When to transferA plain-English condition describing when this handoff should fire. The agent decides, mid-conversation, whether the condition is met.
OrderEvaluation order when multiple rules exist.
AdvancedOptional transfer delay, an audible transfer message (off by default — keeps the handoff silent), and whether the target re-introduces itself (off by default).

When you add a rule you pick the target sub-agent first; the rule is created once you choose one.
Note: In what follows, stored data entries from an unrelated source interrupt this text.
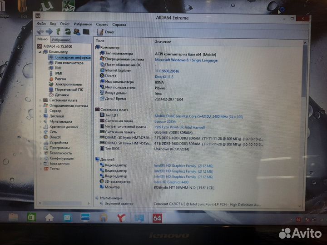The image size is (327, 245).
Task: Open the Электропитание tree item
Action: coord(68,84)
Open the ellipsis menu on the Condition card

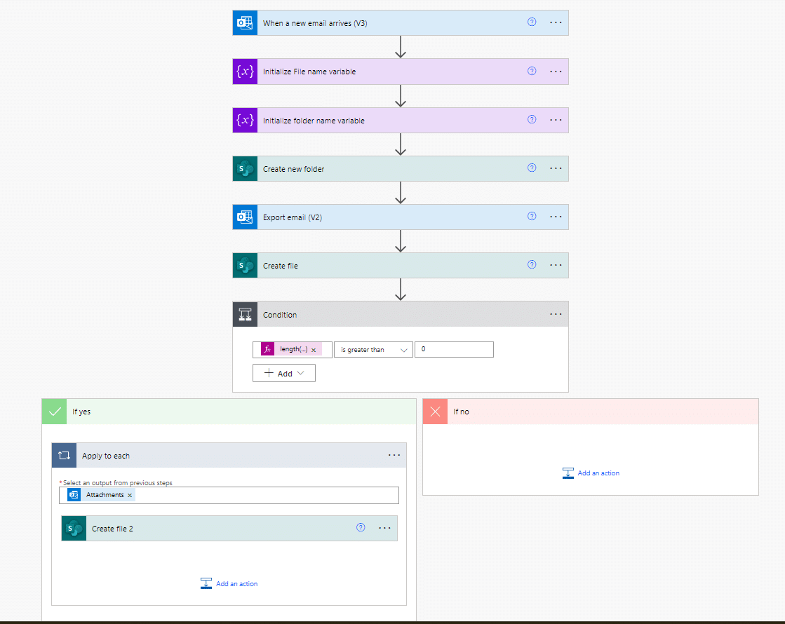point(556,313)
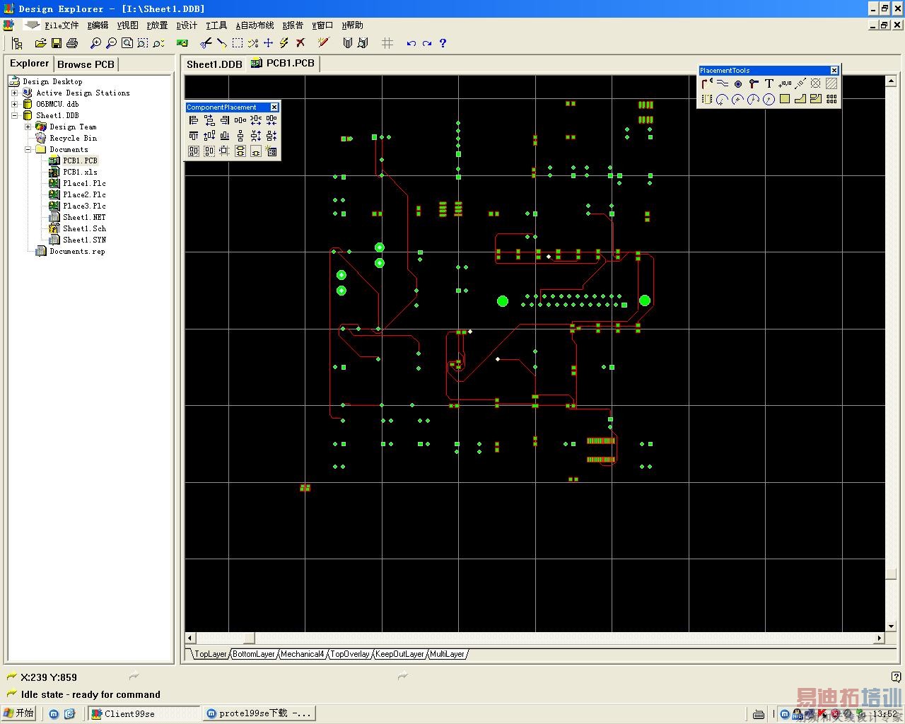Select the place string (T) tool
This screenshot has height=724, width=905.
[x=769, y=83]

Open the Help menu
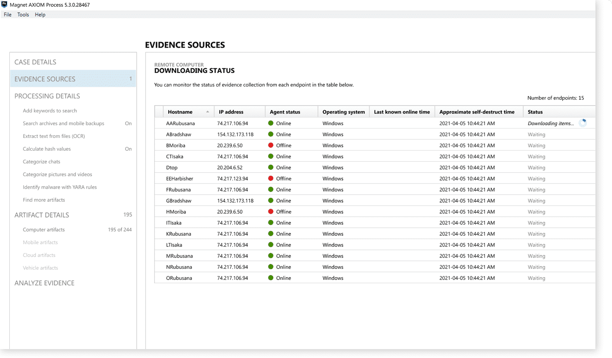coord(40,14)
Conditions are written the way you'd brief a colleague — for example, "Transfer here when the expert is a senior engineering leader with budget authority." The clearer the condition, the more reliably the agent routes.

Keeping the handoff seamless

For the expert to perceive one continuous conversation, the main agent and its sub-agents should share the same voice and the same persona name.
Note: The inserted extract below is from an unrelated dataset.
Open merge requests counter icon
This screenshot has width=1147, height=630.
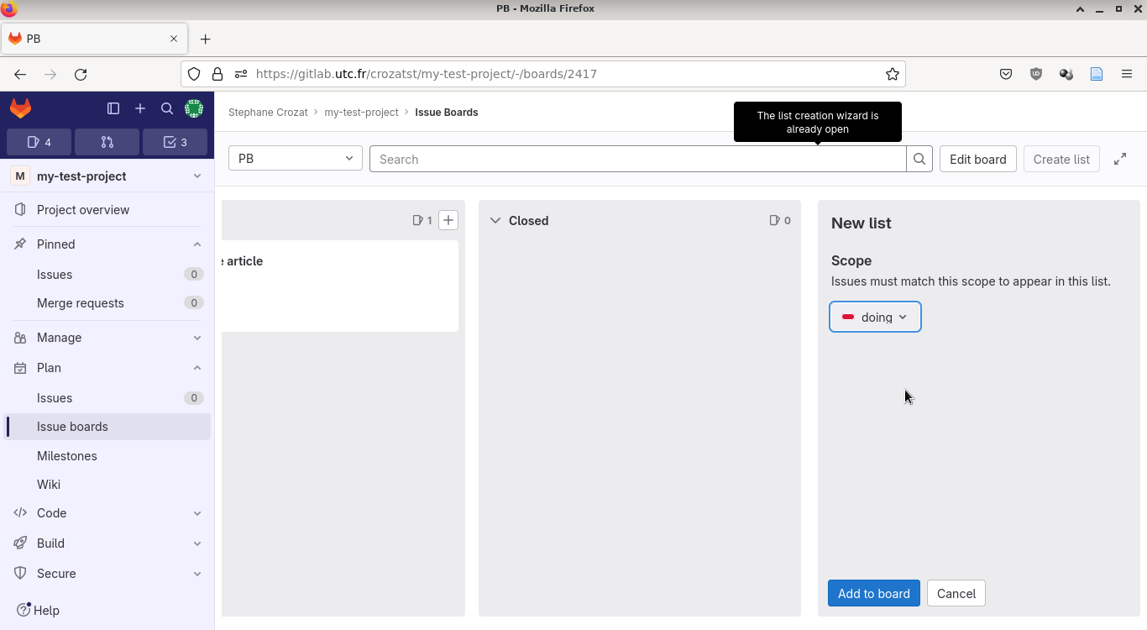(107, 142)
  • If a rule links agents with different voices, you'll see a voice-mismatch warning on that rule. The expert would hear the interviewer's voice change at the handoff.
  • If they use different persona names, you'll see a persona-name warning. The expert would hear the interviewer's name change.
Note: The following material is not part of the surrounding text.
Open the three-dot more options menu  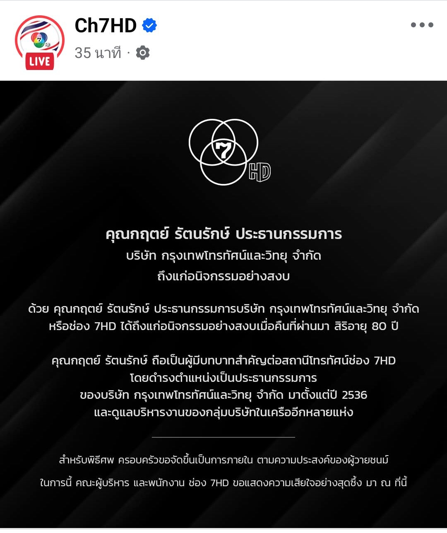[422, 25]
These are advisory — you can still save the rule if a change is intentional (for example, deliberately switching to a different-sounding agent for a compliance segment) — but for a truly invisible handoff, keep voice and persona consistent. The Copy persona from existing agent option when creating a sub-agent pulls the voice, persona name, prompt, and first message from a chosen agent so a matched sub-agent is one click away.

Common patterns

Branched interviewing

A main agent greets the expert, confirms identity, runs any compliance text, and determines the expert's profile (role, seniority, decision authority). It then transfers to a branch sub-agent whose questions are tailored to that profile. A sales leader and a CTO each get a line of questioning suited to them, instead of one diluted script trying to cover everyone.

Compliance gate

A compliance agent is the starting agent. It greets the expert and runs a screening questionnaire. If the expert clears it, a single transfer rule hands off to the interview agent for the substantive conversation. If they don't clear it, the compliance agent delivers its closing remarks and ends the call — the interview agent is never reached.

After the call

When a call involved a handoff, the interview detail page shows:

  • A one-line handoff summary above the transcript: how many handoffs occurred and the agent chain (e.g. Screener → Senior IC interview). Hover any step for its timestamp and the condition that fired.
  • Inline handoff markers in the transcript itself, placed between the previous agent's last turn and the new agent's first turn, showing which agents were involved and why the transfer happened.

Handoff markers are display-only context — they're excluded from transcript exports (PDF, text, JSON).

A sub-agent's edit page also shows an Inbound rules panel: every main agent that can transfer into it, so you can see how a sub-agent is reached.

Notes

  • Voice and persona consistency is the single biggest factor in a handoff feeling seamless. Start there.
  • Transfer conditions are evaluated by the agent in real time from the live conversation — write them as clear, mutually distinct criteria.
  • A sub-agent can itself be a main-style step in a longer chain, but keep chains short; deep chains are harder to reason about and to keep voice-consistent.